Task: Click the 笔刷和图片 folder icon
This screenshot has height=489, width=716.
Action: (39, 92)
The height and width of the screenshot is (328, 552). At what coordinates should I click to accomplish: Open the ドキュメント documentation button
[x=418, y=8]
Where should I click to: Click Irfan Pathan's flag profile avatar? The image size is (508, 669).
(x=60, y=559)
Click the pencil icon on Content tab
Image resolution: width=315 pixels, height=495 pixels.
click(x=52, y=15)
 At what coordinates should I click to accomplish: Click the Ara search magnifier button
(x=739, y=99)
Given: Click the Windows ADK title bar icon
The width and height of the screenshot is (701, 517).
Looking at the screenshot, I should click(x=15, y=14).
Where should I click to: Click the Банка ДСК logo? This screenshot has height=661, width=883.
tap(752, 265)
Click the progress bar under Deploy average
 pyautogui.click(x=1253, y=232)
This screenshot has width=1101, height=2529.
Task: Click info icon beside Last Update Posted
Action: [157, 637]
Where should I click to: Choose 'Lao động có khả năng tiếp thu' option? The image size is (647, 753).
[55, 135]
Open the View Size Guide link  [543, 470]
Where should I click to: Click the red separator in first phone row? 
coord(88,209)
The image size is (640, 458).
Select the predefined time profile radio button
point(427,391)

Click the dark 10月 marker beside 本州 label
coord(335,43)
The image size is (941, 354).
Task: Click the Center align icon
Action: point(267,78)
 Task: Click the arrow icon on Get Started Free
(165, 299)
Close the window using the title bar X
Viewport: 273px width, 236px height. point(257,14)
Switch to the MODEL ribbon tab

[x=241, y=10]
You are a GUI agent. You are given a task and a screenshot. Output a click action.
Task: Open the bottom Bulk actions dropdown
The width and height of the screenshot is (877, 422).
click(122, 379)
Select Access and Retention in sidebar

○ ○ ○ ○ ○

## REQUIRED ACTION
Please output the complete data exactly.

## RESULT
Task: Click the 笔刷和图片 folder icon
This screenshot has height=489, width=716.
Action: (39, 92)
The height and width of the screenshot is (328, 552). At what coordinates should I click to accomplish: Open the ドキュメント documentation button
[x=418, y=8]
Where should I click to: Click Irfan Pathan's flag profile avatar? The image size is (508, 669).
(x=60, y=559)
Click the pencil icon on Content tab
Image resolution: width=315 pixels, height=495 pixels.
click(x=52, y=15)
 At what coordinates should I click to accomplish: Click the Ara search magnifier button
(x=739, y=99)
Given: Click the Windows ADK title bar icon
The width and height of the screenshot is (701, 517).
Looking at the screenshot, I should click(x=15, y=14).
Where should I click to: Click the Банка ДСК logo? This screenshot has height=661, width=883.
tap(752, 265)
Click the progress bar under Deploy average
 pyautogui.click(x=1253, y=232)
This screenshot has width=1101, height=2529.
Task: Click info icon beside Last Update Posted
Action: [157, 637]
Where should I click to: Choose 'Lao động có khả năng tiếp thu' option? The image size is (647, 753).
[55, 135]
Open the View Size Guide link  [543, 470]
Where should I click to: Click the red separator in first phone row? 
coord(88,209)
The image size is (640, 458).
Select the predefined time profile radio button
point(427,391)

Click the dark 10月 marker beside 本州 label
coord(335,43)
The image size is (941, 354).
Task: Click the Center align icon
Action: point(267,78)
 Task: Click the arrow icon on Get Started Free
(165, 299)
Close the window using the title bar X
Viewport: 273px width, 236px height. point(257,14)
Switch to the MODEL ribbon tab

[x=241, y=10]
You are a GUI agent. You are given a task and a screenshot. Output a click action.
Task: Open the bottom Bulk actions dropdown
The width and height of the screenshot is (877, 422).
click(122, 379)
Select Access and Retention in sidebar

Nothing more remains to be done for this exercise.